What happen to your source code and database when you die prematurely? - simplelife
I&#x27;m a solo developer developing custom web applications for organisations the size of 100 - 2000 employees. Recently they ask me for my backup plan if I die prematurely. I&#x27;m thinking of a dead man switch using aws lambda. If I don&#x27;t respond to the email within 45 days, it will then send an email to the point of contact on how to access the servers and database. Is there any better way to do this?
======
brudgers
Random advice from the internet.

0\. Talk to the people asking the question and ask them what they are
comfortable with. Relying on AWS lambda is great so long as your credit card
still works, the code contains no bugs, there isn't a problem with the email,
and somebody at the client's office understands what the email means and can
_quickly_ do what it takes to keep everything working...and there are no other
problems or circumstances.

1\. Consider the business value derived from continuing to be an information
bottleneck.

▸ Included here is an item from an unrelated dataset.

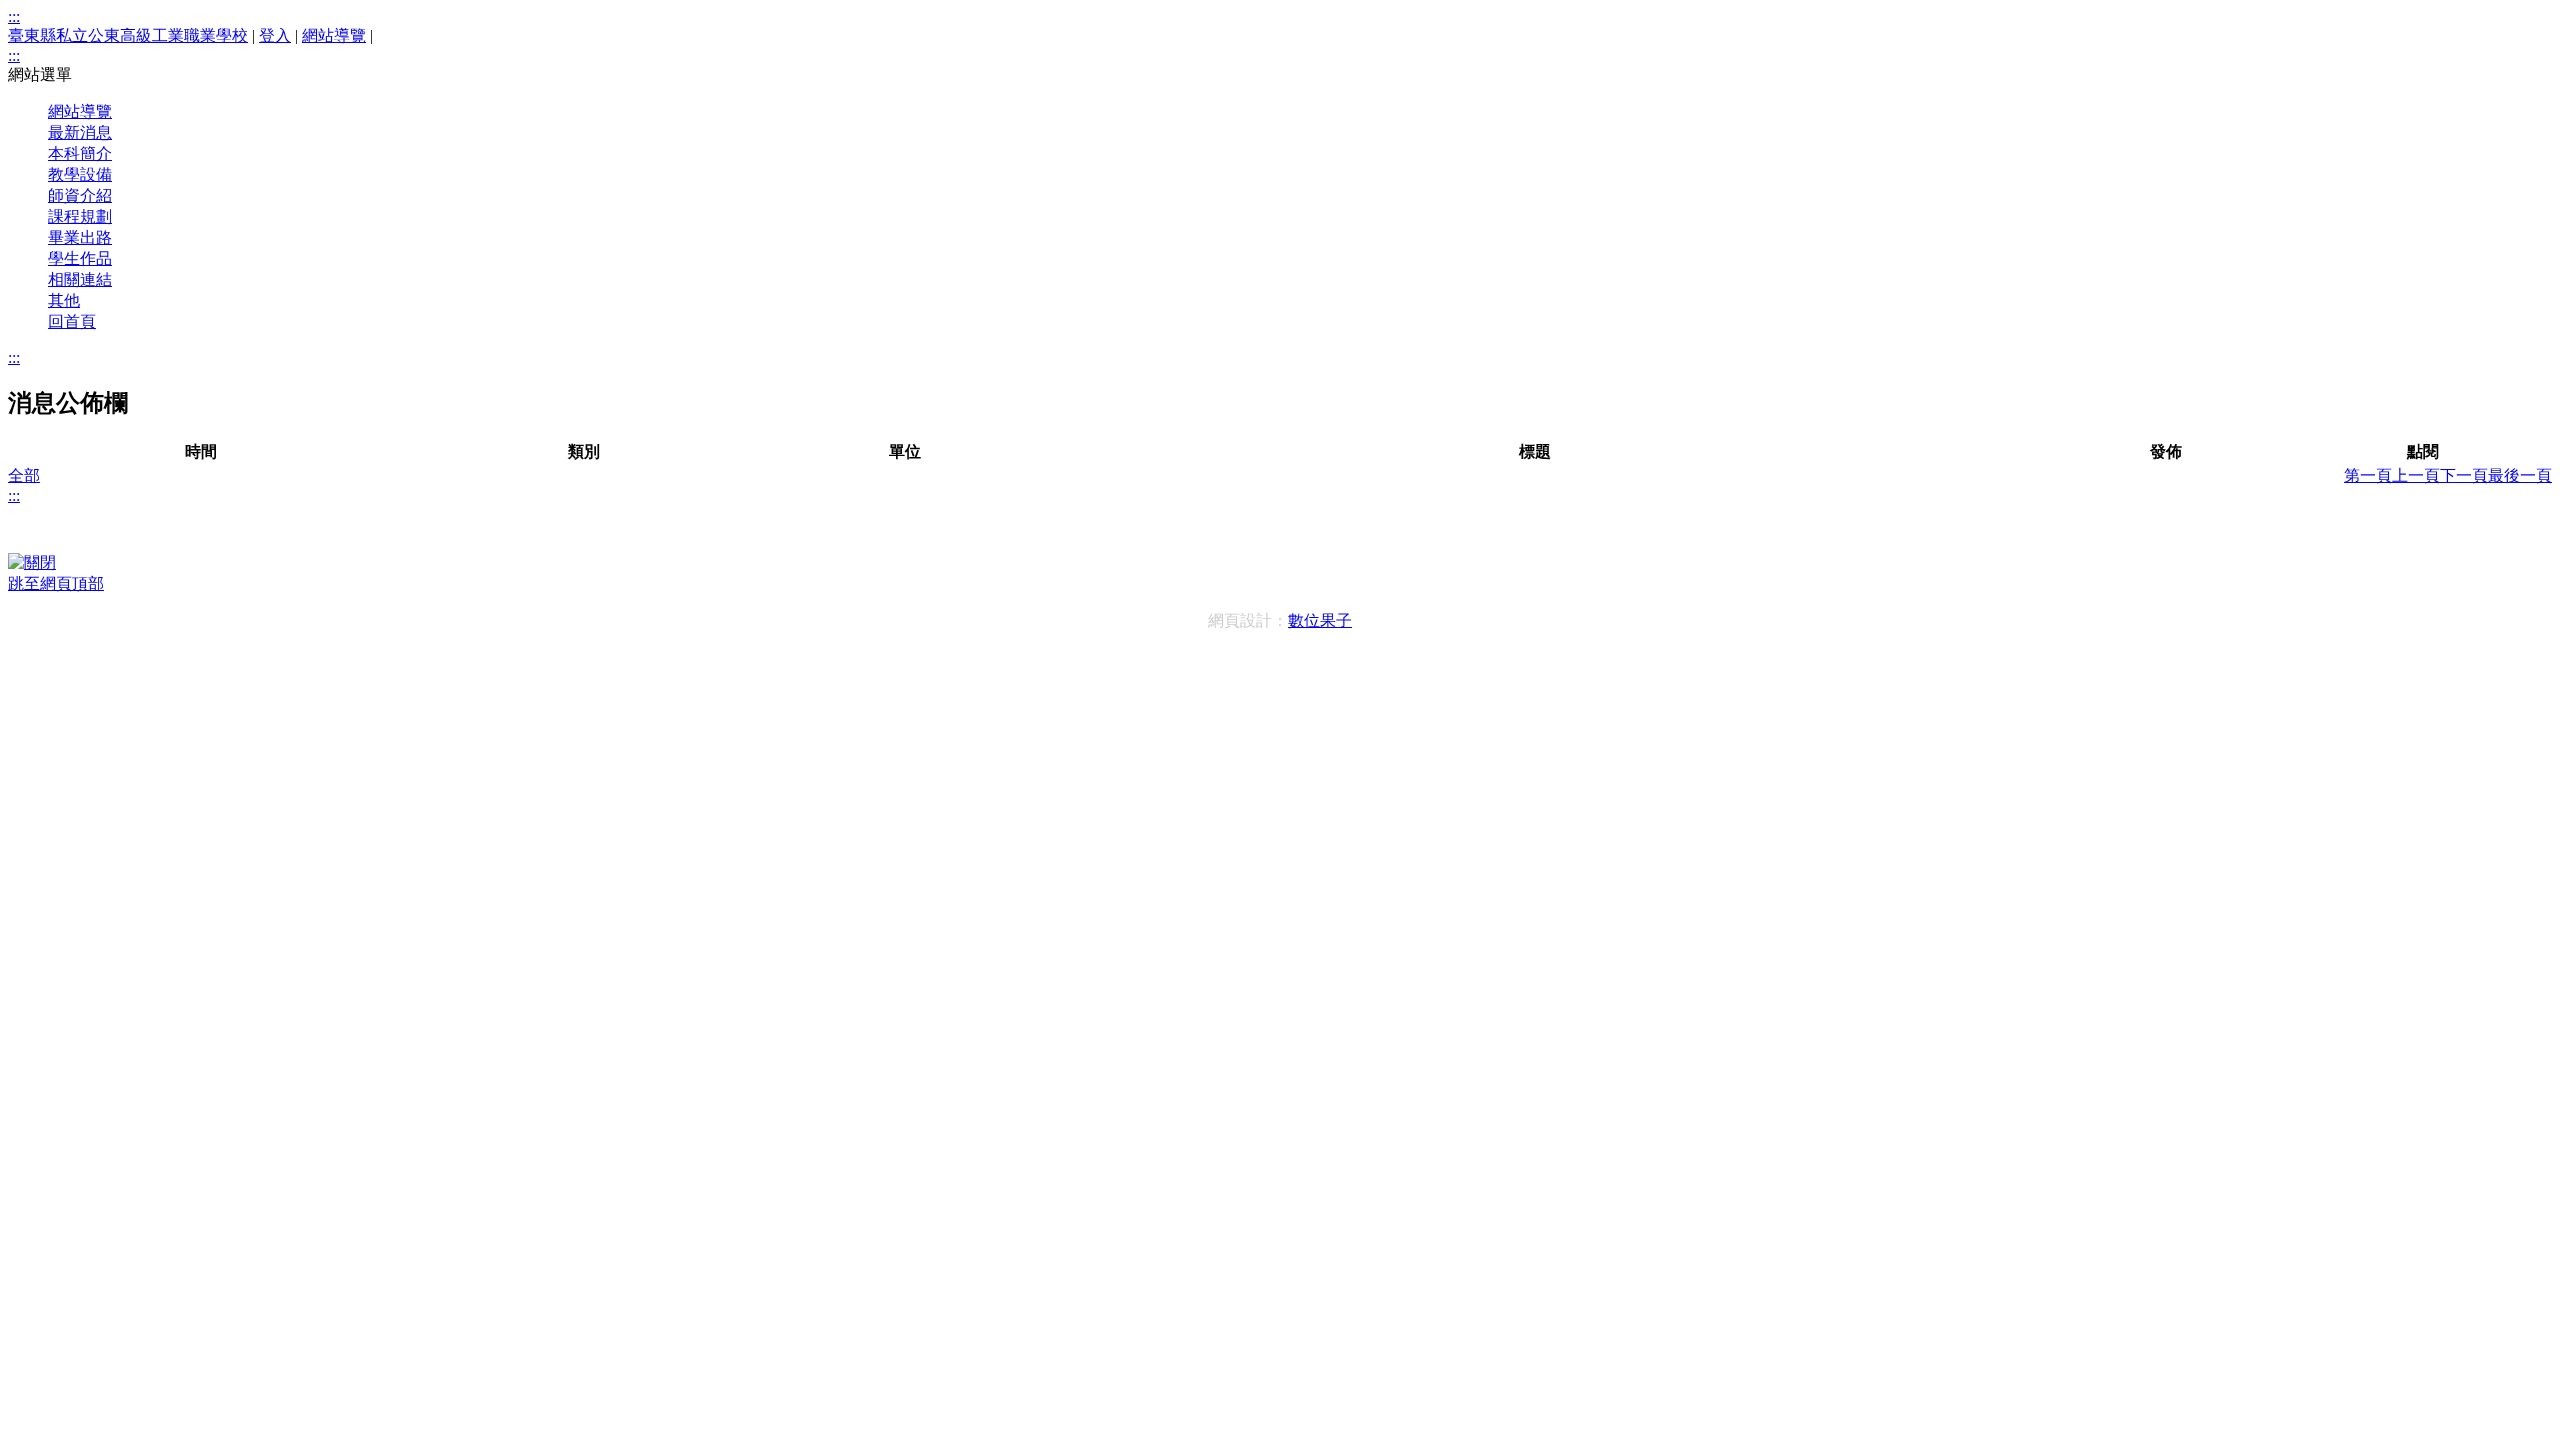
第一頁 (2368, 475)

An alternative is to set up servers and databases on accounts
controlled by your clients.

2\. To me, the conversation suggests at a minimum the client has done a risk
assessment. Though the questions may have been prompted by conversations with
a larger competitor (a competitor only needs two programmers to provide a more
robust bus factor).

3\. This is a business problem not a technical problem. It is also a business
opportunity. Maintaining servers and databases is commodity work. Expertise in
solving the businesses problems and an ongoing relationship is value added
work and can lead to better contracts and better clients.

Good luck.

------
goodells
The best solution will depend on your needs and the specifics of the
situation, but one alternative to a dead man switch is to have instructions or
credentials that require multiple trusted people to access. If you are
paranoid you can choose people who don't even know each other, or give
yourself the option to cancel the release of the information with a dead man
switch with a shorter duration. It'd be a shame if such a complicated system
that isn't tested much were to fail, though...

------
informatimago
An easy solution is to deliver your software with the sources to your
customers, along with a license allowing them to use them in case of
disparition without any entity inheriting the rights on your software.

An alternative, but similar thing, is to put your sources in escrow, so that
they become available to the customers only in such an occurence.

Of course, you may also merely distribute it as free software, with the
sources stored on multiple public git repositories.